(THE REQUEST): Quote the records verbatim, from the line containing "Screen dimensions: 1538x1158" through the line containing "pyautogui.click(x=1723, y=750)", both lines included.

(SUPPLIED RECORDS):

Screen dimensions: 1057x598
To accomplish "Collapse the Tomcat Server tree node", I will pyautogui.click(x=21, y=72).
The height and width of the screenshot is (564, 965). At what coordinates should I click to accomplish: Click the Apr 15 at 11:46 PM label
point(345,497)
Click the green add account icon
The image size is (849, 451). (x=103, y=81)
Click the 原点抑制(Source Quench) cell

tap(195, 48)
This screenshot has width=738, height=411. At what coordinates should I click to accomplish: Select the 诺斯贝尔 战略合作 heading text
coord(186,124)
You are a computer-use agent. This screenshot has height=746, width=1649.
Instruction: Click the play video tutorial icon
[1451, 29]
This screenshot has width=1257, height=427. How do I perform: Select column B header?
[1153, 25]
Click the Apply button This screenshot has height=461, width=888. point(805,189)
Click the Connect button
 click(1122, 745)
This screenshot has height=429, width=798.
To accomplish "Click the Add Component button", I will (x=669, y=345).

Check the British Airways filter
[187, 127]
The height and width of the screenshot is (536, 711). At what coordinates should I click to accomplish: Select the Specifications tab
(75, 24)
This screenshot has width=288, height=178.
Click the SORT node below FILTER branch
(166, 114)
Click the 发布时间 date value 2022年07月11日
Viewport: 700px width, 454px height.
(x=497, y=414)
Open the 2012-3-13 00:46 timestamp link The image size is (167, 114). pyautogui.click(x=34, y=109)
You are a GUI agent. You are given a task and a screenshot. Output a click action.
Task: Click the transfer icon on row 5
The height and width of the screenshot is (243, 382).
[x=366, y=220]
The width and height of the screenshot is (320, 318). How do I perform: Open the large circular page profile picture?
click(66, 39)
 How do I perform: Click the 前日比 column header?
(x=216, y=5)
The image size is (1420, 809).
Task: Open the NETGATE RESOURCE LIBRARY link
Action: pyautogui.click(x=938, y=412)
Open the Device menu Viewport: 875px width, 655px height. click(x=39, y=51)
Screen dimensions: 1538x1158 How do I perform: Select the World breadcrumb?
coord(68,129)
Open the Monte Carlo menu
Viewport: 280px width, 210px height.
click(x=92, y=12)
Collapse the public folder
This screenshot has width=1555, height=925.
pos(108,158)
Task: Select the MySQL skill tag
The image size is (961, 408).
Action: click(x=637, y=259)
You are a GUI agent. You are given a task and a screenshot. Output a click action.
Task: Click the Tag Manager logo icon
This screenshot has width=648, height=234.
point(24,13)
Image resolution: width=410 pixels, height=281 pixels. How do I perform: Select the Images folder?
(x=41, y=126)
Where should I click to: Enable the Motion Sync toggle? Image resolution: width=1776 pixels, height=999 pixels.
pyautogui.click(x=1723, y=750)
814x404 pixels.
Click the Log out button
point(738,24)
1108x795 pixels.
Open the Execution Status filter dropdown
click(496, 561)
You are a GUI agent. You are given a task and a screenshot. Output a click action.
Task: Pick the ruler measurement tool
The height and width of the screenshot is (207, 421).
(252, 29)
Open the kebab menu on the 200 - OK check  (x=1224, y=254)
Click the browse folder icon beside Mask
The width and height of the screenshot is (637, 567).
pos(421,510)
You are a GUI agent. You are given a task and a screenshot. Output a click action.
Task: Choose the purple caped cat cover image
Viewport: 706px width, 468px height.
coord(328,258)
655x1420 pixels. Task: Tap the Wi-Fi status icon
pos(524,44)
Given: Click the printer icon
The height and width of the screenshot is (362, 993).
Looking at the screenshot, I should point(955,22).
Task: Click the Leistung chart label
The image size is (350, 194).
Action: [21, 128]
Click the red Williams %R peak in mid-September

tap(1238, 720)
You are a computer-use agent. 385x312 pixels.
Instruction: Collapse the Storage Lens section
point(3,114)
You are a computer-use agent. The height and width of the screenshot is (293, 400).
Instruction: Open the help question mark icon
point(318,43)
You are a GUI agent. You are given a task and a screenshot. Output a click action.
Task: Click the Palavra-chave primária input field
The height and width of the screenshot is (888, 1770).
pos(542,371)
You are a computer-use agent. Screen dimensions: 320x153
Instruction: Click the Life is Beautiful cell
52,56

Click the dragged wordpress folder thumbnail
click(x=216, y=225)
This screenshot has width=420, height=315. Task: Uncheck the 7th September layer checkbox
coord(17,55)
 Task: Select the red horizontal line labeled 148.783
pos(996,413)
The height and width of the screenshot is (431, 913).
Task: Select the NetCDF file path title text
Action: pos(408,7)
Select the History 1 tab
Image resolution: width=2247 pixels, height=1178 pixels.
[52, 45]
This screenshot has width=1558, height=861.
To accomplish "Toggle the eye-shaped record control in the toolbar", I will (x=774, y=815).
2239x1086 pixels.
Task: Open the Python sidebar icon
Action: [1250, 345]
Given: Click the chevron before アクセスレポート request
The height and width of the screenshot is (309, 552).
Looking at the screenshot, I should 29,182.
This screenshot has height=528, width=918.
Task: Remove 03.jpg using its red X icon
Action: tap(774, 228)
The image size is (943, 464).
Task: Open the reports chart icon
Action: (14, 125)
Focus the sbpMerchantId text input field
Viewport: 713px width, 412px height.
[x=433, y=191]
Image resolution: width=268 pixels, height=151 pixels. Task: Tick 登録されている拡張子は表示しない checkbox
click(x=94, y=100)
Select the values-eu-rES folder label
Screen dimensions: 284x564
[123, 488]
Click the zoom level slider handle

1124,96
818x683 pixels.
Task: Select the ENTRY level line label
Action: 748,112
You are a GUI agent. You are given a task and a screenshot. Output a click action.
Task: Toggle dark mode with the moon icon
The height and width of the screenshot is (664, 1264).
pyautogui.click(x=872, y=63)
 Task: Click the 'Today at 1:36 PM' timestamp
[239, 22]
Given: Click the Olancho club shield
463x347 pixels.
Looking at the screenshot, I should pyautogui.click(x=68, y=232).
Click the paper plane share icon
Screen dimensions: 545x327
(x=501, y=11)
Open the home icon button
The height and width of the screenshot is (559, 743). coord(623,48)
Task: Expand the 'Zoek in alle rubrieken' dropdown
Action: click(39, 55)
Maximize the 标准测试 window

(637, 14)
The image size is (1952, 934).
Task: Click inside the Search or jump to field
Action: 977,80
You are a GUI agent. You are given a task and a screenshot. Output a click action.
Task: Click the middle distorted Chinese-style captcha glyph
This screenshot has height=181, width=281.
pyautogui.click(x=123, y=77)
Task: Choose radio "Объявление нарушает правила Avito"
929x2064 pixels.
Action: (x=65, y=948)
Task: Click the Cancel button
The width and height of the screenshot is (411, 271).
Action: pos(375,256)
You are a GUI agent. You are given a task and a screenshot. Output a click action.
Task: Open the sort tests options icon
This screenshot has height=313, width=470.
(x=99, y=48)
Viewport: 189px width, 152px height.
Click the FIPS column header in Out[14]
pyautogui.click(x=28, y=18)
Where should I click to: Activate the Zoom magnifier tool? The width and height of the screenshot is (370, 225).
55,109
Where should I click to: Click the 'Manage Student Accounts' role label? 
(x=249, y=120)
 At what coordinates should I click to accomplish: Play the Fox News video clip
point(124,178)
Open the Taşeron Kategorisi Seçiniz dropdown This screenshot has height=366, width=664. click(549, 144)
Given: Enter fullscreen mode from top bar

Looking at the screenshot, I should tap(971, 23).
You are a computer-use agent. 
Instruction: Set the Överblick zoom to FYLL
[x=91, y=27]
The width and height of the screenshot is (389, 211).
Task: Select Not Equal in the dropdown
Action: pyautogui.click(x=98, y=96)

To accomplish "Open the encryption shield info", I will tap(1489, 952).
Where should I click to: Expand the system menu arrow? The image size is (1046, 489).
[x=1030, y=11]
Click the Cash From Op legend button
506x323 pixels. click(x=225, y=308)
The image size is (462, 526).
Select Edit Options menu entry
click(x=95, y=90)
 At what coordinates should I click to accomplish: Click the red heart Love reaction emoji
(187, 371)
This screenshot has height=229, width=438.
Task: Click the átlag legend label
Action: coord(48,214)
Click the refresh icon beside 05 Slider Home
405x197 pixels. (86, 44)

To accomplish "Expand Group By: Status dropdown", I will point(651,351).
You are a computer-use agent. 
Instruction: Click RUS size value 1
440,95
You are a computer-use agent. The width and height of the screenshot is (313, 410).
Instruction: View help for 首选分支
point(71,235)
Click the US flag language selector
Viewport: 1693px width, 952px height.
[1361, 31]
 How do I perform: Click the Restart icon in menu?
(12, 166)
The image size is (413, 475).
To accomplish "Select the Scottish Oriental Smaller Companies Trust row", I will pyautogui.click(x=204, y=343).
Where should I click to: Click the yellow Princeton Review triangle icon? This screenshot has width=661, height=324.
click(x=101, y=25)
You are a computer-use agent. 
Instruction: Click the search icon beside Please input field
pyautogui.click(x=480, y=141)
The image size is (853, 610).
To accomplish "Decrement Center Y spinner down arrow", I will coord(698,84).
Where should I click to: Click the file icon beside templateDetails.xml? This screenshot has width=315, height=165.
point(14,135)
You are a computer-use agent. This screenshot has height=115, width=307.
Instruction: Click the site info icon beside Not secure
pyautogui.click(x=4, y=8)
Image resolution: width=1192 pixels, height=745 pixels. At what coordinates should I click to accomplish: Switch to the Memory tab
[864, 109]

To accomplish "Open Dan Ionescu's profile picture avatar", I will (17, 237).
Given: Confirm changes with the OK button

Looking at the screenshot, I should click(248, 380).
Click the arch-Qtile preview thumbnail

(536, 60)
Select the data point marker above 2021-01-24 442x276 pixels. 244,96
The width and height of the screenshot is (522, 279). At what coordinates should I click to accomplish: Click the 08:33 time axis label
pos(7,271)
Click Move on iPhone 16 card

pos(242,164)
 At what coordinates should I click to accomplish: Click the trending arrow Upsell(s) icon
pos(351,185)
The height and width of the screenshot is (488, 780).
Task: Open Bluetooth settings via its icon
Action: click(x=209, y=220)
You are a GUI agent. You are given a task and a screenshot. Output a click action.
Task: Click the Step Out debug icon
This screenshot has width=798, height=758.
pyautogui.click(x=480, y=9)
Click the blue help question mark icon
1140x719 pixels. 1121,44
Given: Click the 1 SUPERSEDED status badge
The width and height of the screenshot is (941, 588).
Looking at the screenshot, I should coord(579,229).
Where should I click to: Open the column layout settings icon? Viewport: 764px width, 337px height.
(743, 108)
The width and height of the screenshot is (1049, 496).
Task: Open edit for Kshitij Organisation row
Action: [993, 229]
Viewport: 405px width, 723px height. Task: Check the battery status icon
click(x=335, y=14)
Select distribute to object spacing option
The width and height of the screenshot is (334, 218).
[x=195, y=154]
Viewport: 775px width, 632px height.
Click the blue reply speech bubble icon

(ANSWER TO THIS EXERCISE):
Screen dimensions: 1538x1158 How do I perform: Select the World breadcrumb?
coord(68,129)
Open the Monte Carlo menu
Viewport: 280px width, 210px height.
click(x=92, y=12)
Collapse the public folder
This screenshot has width=1555, height=925.
pos(108,158)
Task: Select the MySQL skill tag
The image size is (961, 408).
Action: click(x=637, y=259)
You are a GUI agent. You are given a task and a screenshot. Output a click action.
Task: Click the Tag Manager logo icon
This screenshot has width=648, height=234.
point(24,13)
Image resolution: width=410 pixels, height=281 pixels. How do I perform: Select the Images folder?
(x=41, y=126)
Where should I click to: Enable the Motion Sync toggle? Image resolution: width=1776 pixels, height=999 pixels.
pyautogui.click(x=1723, y=750)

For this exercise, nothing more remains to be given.